All these things started to take a toll this weekend as I was longing for familiar things.  It was SuperBowl Sunday weekend and I kept thinking we should be planning a party, shopping for game day foods, wearing jackets; but instead we were sweating since 8am, having a plate of rice and beans at a local Taco Bar, contemplating where we would watch the game if we did at all.  It wasn't even about the game, it was about feeling something familiar.  Jeff asked a couple of times what do you want to do (we all know how I am about rash decisions in the first place) and after about the 3rd time he asked I just started crying.  I even said the words out loud "I just want to go home".  Jeff held me for a while as I let it out.  I don't really want to go home, but I certainly miss the familiar things of home, and at times it makes me sad.  Most days are good, but there are definitely times I wonder why in the heck I live countries away the familiar life and family I love so much!!!  

Especially now with Nate losing Shadow.  I don't know that I would make the 10 hour drive from Colorado to NM, but I know for a fact I would consider it!   I love that kid like he's my own and my heart just breaks thinking about him being sad.  Wish there something I could do, wish I could give him a hug, wish I could see his sweet face in person and tell him it is going to be okay, wish I could just be home with him.  

Don't worry dad, before you go and think I have lost my marbles and head down on the next flight to help your baby girl pack and head home, let me assure you I am okay.  It's hard and there are things about being so far away that I HATE!  There is also 90% of this experience that I LOVE! It's just that the 10% of things I miss so much include my family, friends, and community that we dearly love, so they kinda make a bigger impact me.  

After my cry fest on Sunday, Jeff was determined to make me feel a little more at home and like Super Bowl Sunday.  He ordered Pizza Hut pizza, got some Coca Cola, invited Courtney and Justin over to hang down at Kathia's house with her and the kids, and sent G and I off to the store to try and find something to bake for dessert. Sadly the closest grocery store had nothing even remotely close to familiar baked goodies so we settled on ice cream. On the way there, G asked "Why are you so sad?"  I told him I was just missing being back at home.  He sweetly replied "Me too mom, sometimes I really miss my friends and our house, but it's okay we can go back in a little bit"  His innocent answer somewhat calmed my tears cause he's right, this is only a season and what a great adventure we are on.  It might be hard to be so far away from our family and friends but our time here will pass quickly and soon enough we will be missing our life here in Costa Rica.  Until then I am so glad we are here, with moments of tears thinking of all the ones we love and left behind.  Especially you my sweet Natey Rae, I love you sweet boy and wish nothing more than to give you a big hug and make your tears go away.  I love you like crazy, and all the way to Heaven!  
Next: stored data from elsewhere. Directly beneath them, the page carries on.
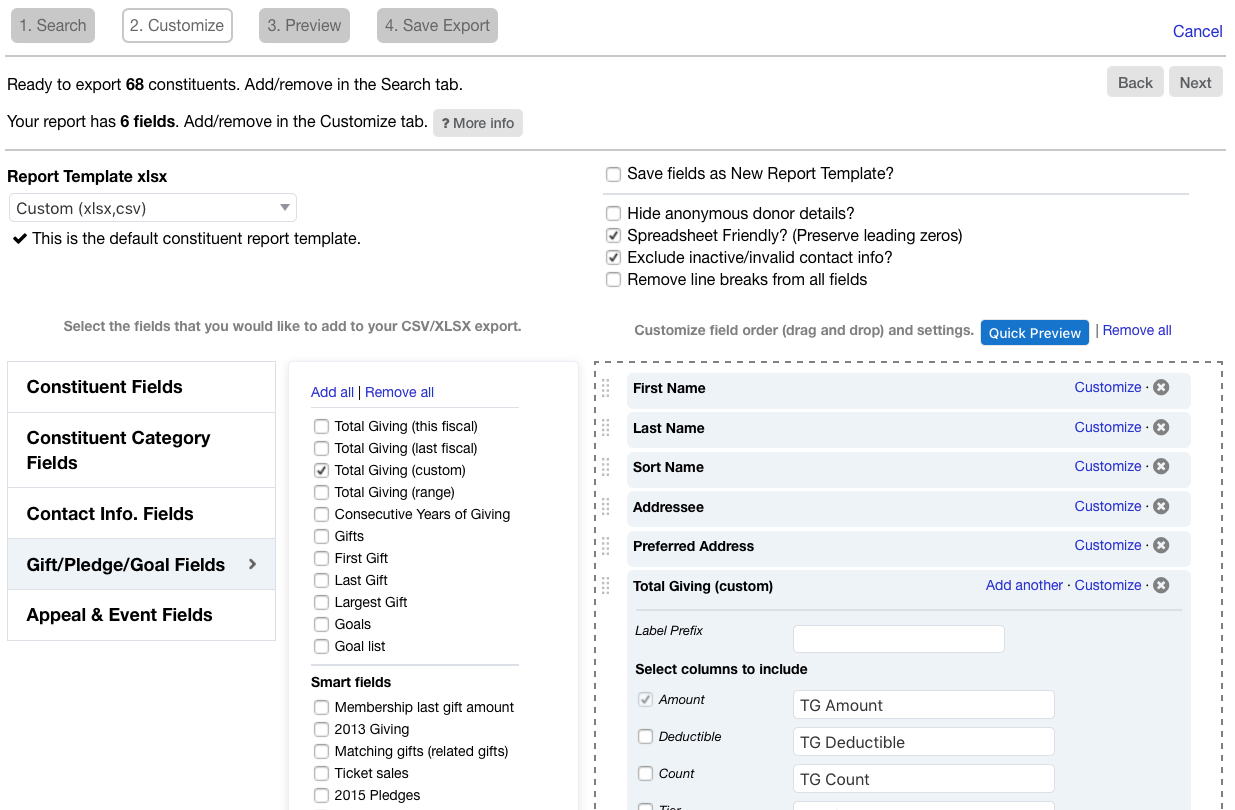Image resolution: width=1235 pixels, height=810 pixels.
Task: Expand the Contact Info. Fields section
Action: pyautogui.click(x=140, y=513)
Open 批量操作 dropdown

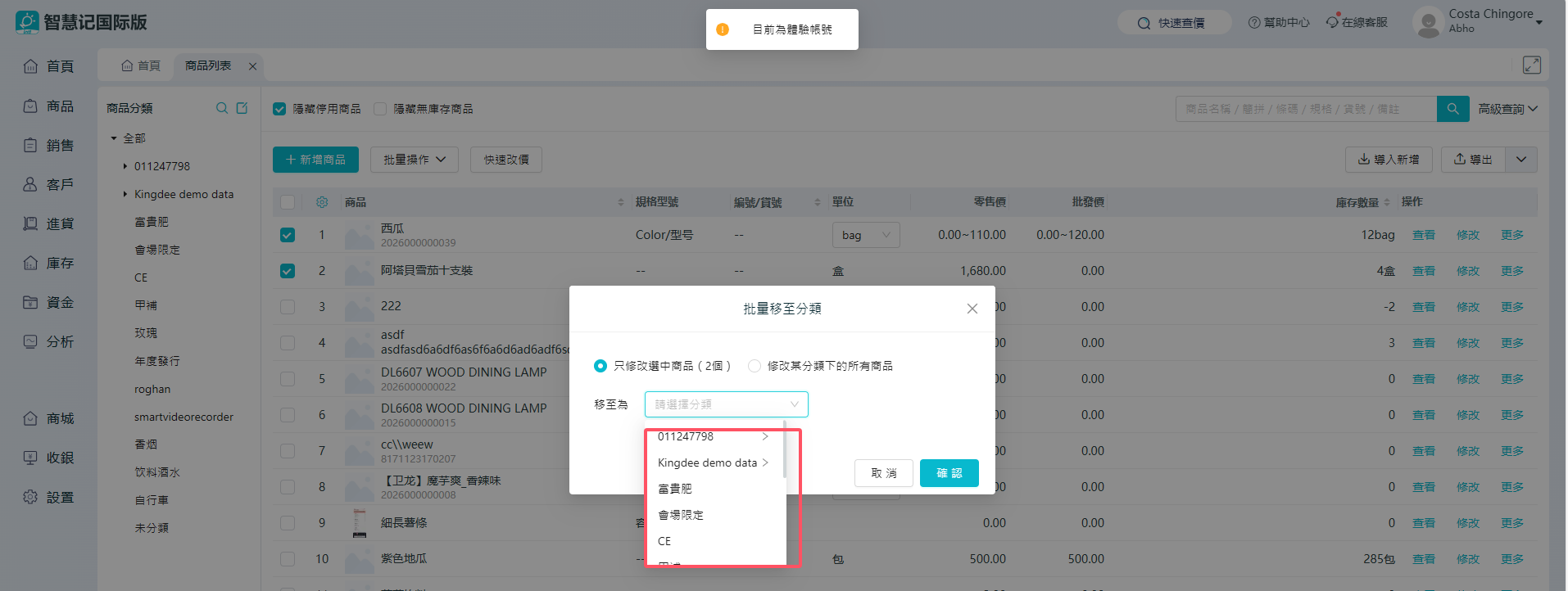(414, 160)
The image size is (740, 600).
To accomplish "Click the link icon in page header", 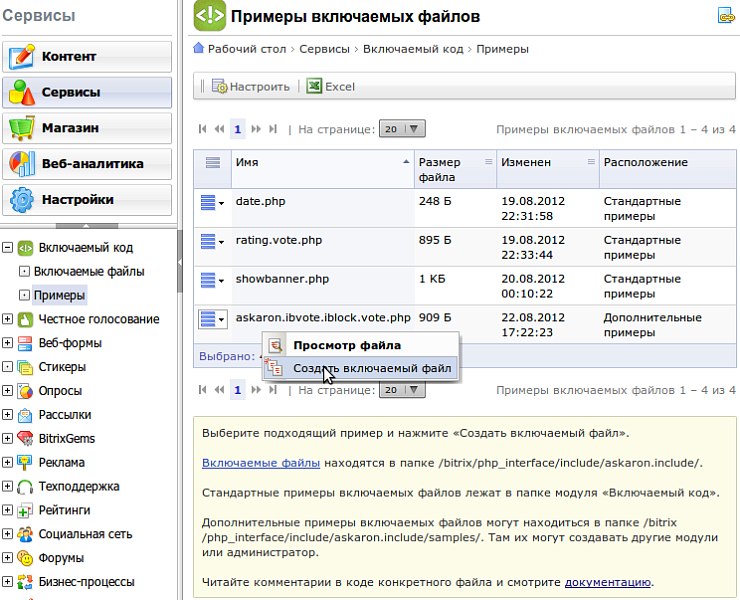I will pos(726,16).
Here are a couple of videos of Shadow the dog who was seriously addicted to chasing a ball!

Molly's first friend!

Even though not your typical Super Bowl Sunday brunch, it was actually really good!
G got the french toast, although he didn't get his meal for 25 minutes after we got ours! It was gone in about 4 minutes flat!
So glad to have good friends here!

Enjoying ice cream during half time instead of something warm!
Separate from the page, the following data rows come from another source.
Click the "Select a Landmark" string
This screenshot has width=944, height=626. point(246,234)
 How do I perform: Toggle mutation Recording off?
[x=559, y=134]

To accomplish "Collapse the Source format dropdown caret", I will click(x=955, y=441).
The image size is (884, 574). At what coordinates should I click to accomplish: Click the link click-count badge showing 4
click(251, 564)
Hanging out at Kathia's with familiar faces








1 comment:

Mackenzie Turrill said...

We love you Ash. Hard to keep a dry eye during that one...I have more posts to catch up on (but we TOO are in the fit throwing stage so this will be brief :) But hang in there friend. Any change is hard, but we know that you have to go through the hard to get to the good...just growing pains! You guys are right where God wants you! (tearing up for Nate too xoxoxo LOVE YOU Nate!)